Davis supported Federalist candidates in 1800. He regularly reprinted defamatory stories from other Federalist papers and supported the prosecution of Jeffersonian editors under the Alien and Sedition Acts, particularly the prosecution of James Thomson Callendar in Richmond. In February 1802, eleven months after Thomas Jefferson became president, Davis lost his position as Richmond’s postmaster. Davis’s complaints about Jefferson and his new national party multiplied in the pages of the Gazette after his dismissal but seem to have had little effect. Late in 1802 he engaged John Wood, the former Republican polemicist, to energize his paper as its editor.
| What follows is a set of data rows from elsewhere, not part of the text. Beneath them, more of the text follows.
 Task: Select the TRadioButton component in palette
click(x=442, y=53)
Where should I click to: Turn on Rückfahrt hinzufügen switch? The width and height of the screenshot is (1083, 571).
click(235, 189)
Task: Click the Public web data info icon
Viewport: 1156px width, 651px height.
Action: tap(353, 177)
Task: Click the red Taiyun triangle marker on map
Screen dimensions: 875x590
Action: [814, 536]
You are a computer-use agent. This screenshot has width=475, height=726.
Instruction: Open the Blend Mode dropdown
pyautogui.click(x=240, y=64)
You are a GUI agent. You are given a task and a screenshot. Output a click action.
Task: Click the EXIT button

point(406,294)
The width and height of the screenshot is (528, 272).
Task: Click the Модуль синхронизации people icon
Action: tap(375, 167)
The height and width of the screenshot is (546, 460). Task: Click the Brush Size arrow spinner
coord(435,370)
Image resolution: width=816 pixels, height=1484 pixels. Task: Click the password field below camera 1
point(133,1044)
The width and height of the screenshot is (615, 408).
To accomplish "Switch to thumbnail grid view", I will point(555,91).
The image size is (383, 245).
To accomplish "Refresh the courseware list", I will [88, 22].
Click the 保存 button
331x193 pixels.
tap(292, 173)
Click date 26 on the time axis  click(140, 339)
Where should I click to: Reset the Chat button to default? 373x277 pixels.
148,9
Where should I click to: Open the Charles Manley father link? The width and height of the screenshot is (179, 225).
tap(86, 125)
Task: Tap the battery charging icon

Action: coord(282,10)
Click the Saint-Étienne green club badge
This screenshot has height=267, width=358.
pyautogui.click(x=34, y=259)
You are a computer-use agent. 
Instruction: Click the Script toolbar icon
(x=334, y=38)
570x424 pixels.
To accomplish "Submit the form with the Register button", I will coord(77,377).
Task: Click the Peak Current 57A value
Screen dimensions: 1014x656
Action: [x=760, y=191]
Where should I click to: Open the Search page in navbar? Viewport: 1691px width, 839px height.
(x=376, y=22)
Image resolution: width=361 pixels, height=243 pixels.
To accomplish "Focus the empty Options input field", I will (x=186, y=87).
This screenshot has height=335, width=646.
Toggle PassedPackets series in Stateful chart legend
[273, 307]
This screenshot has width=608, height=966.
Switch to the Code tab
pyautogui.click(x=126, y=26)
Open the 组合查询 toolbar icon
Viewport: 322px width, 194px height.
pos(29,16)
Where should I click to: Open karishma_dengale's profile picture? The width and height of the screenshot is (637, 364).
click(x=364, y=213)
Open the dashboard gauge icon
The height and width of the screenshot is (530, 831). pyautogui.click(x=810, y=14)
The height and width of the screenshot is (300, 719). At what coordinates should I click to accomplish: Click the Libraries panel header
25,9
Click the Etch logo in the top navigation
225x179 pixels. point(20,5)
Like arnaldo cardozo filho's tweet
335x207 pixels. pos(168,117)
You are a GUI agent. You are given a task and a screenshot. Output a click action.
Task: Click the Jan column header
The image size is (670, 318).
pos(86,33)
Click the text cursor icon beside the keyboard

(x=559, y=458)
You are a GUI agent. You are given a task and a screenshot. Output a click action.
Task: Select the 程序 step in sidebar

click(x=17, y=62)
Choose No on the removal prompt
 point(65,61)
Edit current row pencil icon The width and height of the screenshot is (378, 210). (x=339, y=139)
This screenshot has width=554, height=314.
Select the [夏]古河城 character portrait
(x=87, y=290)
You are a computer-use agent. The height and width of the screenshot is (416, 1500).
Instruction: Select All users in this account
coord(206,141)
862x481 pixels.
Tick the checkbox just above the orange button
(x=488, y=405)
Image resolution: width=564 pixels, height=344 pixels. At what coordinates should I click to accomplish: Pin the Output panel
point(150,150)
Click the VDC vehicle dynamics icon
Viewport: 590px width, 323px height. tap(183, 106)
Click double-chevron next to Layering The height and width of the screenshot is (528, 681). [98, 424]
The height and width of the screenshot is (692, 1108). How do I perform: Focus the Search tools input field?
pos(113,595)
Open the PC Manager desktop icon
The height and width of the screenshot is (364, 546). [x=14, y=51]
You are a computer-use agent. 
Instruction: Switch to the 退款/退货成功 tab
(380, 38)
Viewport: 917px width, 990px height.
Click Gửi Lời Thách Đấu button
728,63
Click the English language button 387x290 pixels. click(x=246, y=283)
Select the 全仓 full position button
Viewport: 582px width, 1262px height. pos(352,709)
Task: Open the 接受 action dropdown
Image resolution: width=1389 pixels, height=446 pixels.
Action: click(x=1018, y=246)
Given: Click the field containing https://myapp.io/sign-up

In 1805 Davis replaced Wood with Charles Prentiss, a fiery Federalist writer from Boston, but after less than a year in Richmond, Prentiss returned north, disappointed by Virginia’s response. In December 1809 Davis converted the Gazette into the Virginia Patriot with Samuel Livermore as editor, but Livermore had abandoned the job by April 1810. In May 1816 Prentiss returned for another disappointing year. They began publishing daily and changed the newspaper’s name to the Virginia Patriot, and Richmond Daily Mercantile Advertiser. In June 1817 Prentiss departed, leaving Davis with his son George Davis as his business partner and his nephew Thomas Willis White as their principal journeyman. They continued to publish the newspaper, but found that it exerted little political influence.
Later Years
As Davis’s public prominence and authority waned, his wealth increased and allowed him to settle into a comfortable retirement. Early in 1821 he sold his printing office and newspaper. Davis by then owned several valuable commercial properties in Richmond and a country home at Westham, in Henrico County. His former apprentices, especially Thomas Willis White, later editor of the Southern Literary Messenger, and his son-in-law Samuel Shepherd, who became the state’s public printer, carried on the legacy of Davis, who died, probably at Westham, on November 2, 1825. His widow died nine days later, and both were buried in Shockoe Cemetery, in Richmond.